Try it:
Pictures in the data below are not part of the copy; transcribe everything else exactly.
****
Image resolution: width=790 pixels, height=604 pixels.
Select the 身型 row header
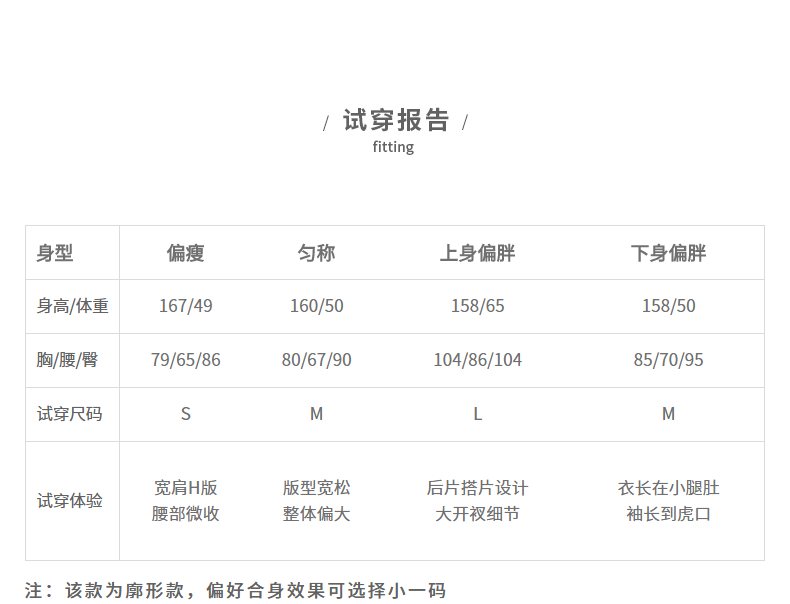[x=55, y=253]
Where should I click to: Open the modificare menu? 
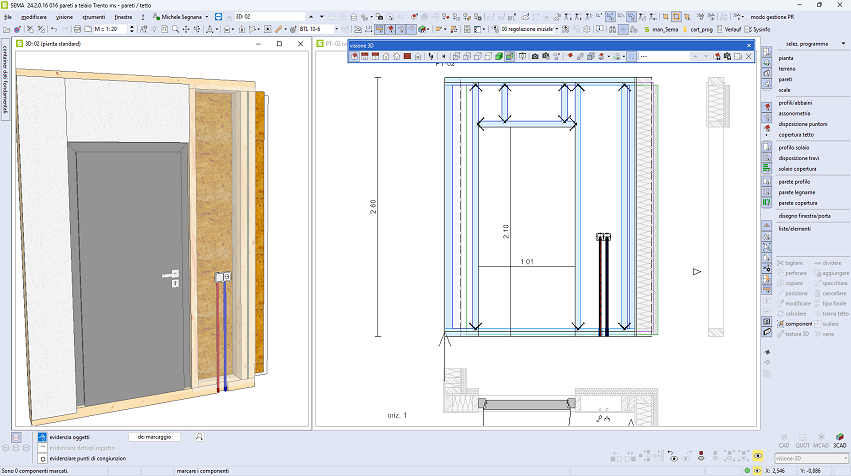click(x=33, y=17)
****
Exercise output:
Image resolution: width=790 pixels, height=604 pixels.
Select the 身型 row header
[x=55, y=253]
Where should I click to: Open the modificare menu? 
click(x=33, y=17)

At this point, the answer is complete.